--- Begin Stored records ---
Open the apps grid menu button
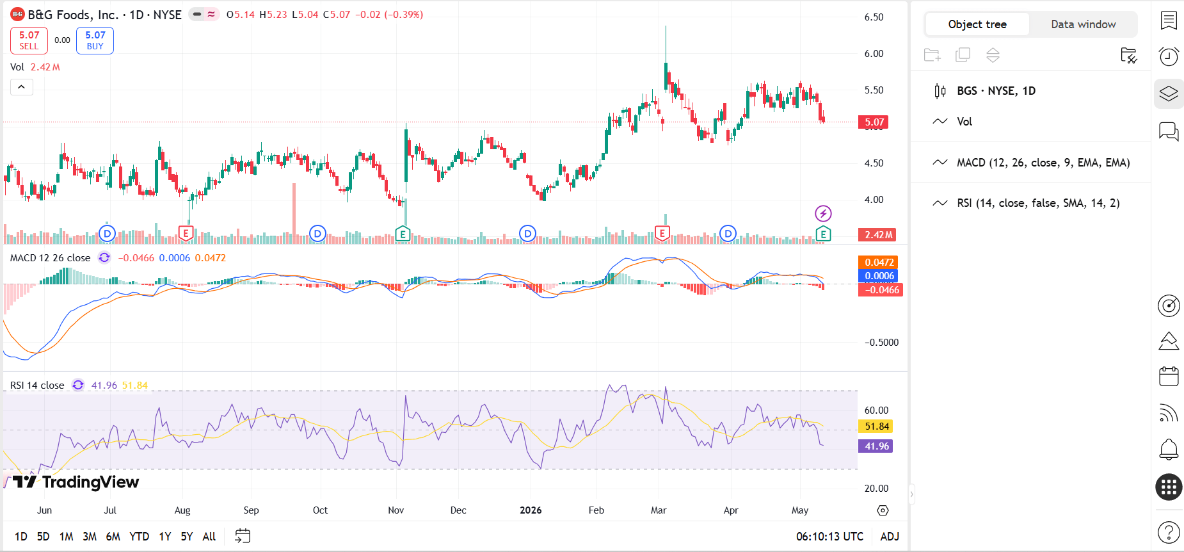The width and height of the screenshot is (1184, 552). coord(1169,487)
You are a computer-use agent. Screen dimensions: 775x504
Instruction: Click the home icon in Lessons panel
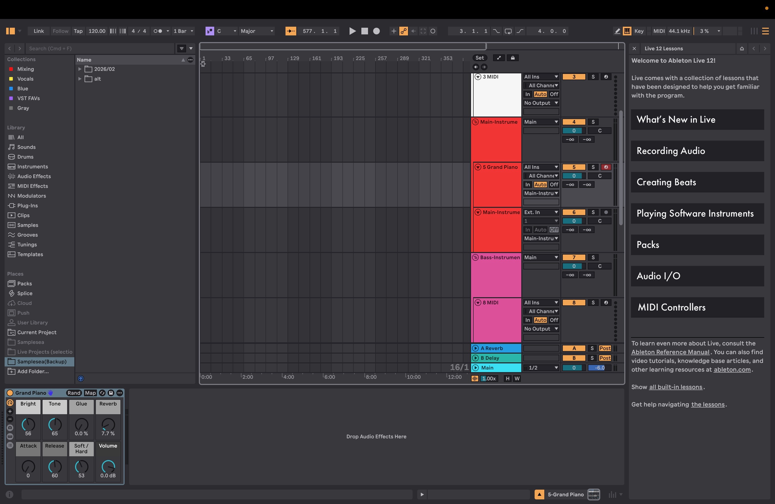click(x=742, y=48)
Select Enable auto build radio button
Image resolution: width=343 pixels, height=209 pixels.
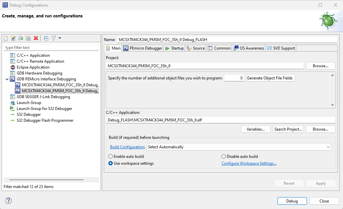point(111,157)
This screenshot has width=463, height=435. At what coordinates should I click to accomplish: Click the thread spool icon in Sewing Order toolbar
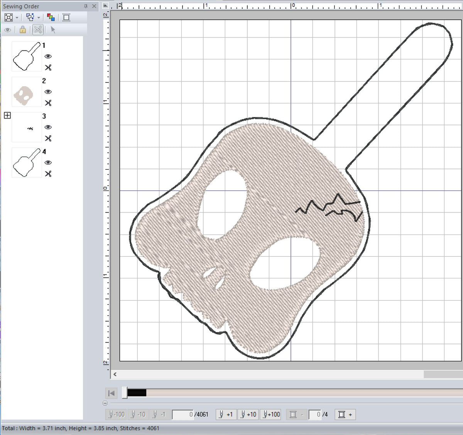(x=66, y=17)
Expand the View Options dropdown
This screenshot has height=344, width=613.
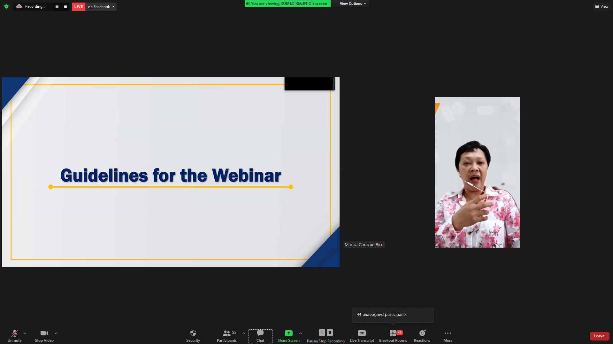point(353,4)
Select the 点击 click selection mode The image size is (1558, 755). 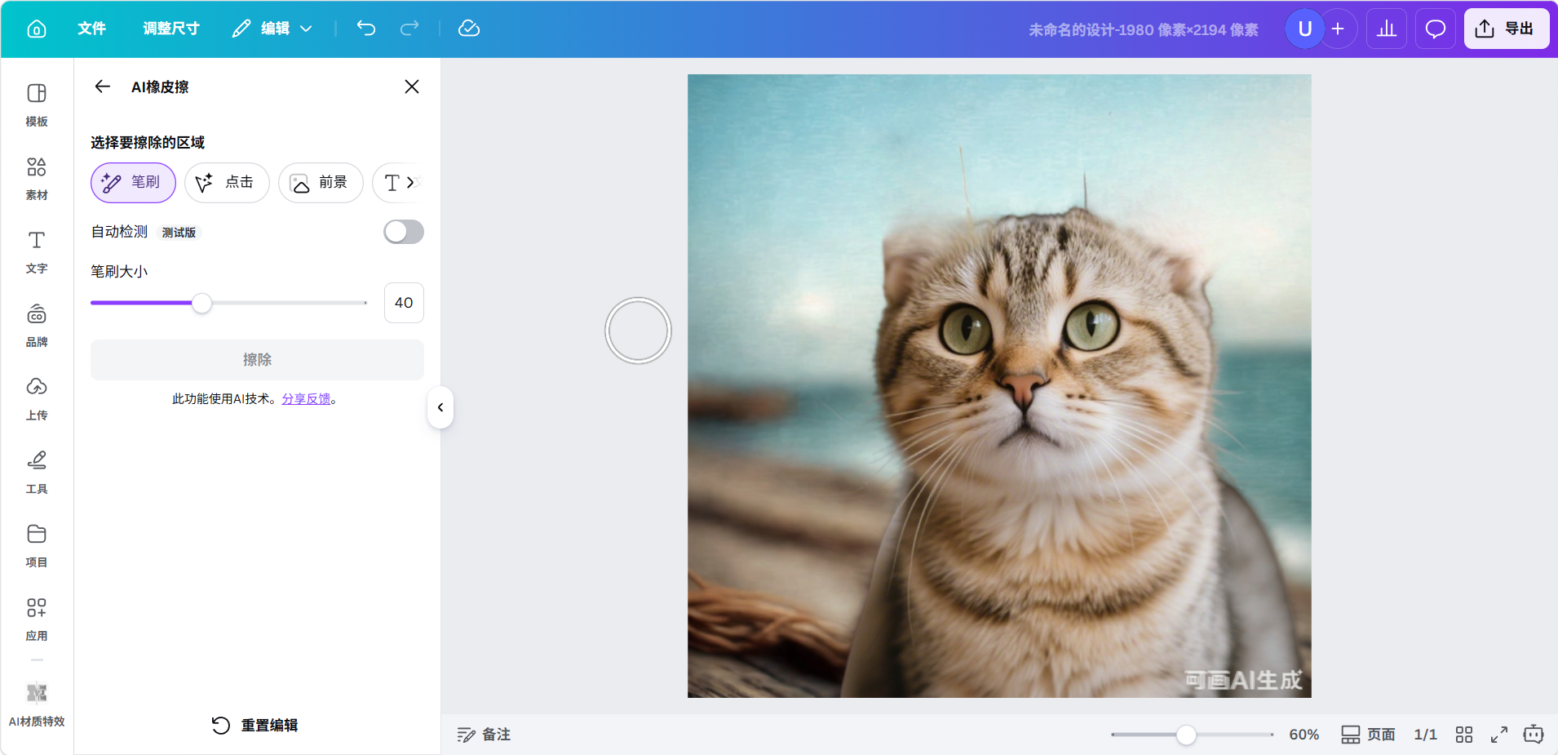[227, 182]
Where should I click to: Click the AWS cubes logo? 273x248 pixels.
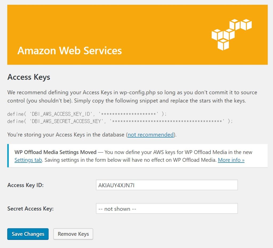coord(231,34)
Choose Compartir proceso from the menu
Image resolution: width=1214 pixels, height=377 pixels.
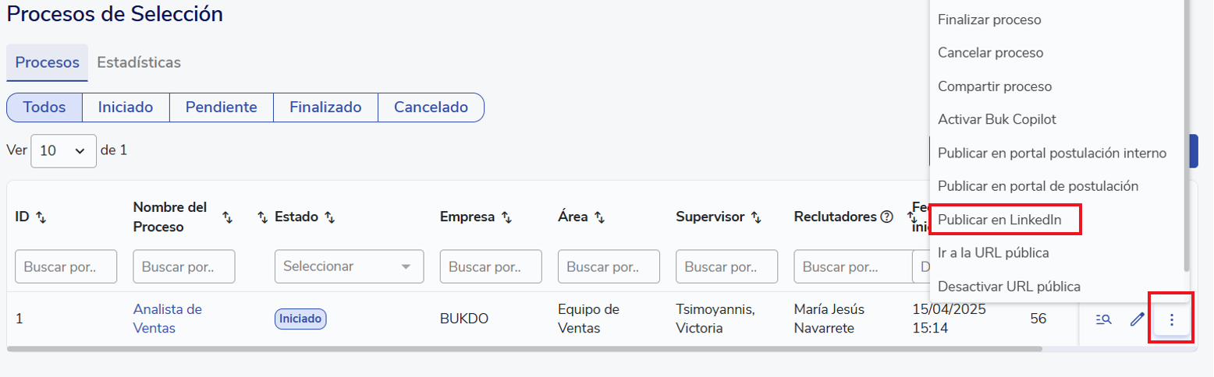[x=995, y=86]
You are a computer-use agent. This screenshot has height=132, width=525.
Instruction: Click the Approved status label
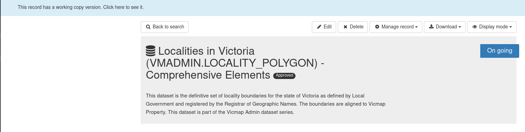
--- End Stored records ---
Exercise directions
Render the records, from the first line through the line containing "point(111,157)", as a JSON list of strings with one string per line and blank lines omitted. Leave the pictures out.

Complete response
[
  "Open the apps grid menu button",
  "The width and height of the screenshot is (1184, 552). coord(1169,487)",
  "You are a computer-use agent. Screen dimensions: 775x504",
  "Instruction: Click the home icon in Lessons panel",
  "click(x=742, y=48)",
  "Select Enable auto build radio button",
  "Image resolution: width=343 pixels, height=209 pixels.",
  "point(111,157)"
]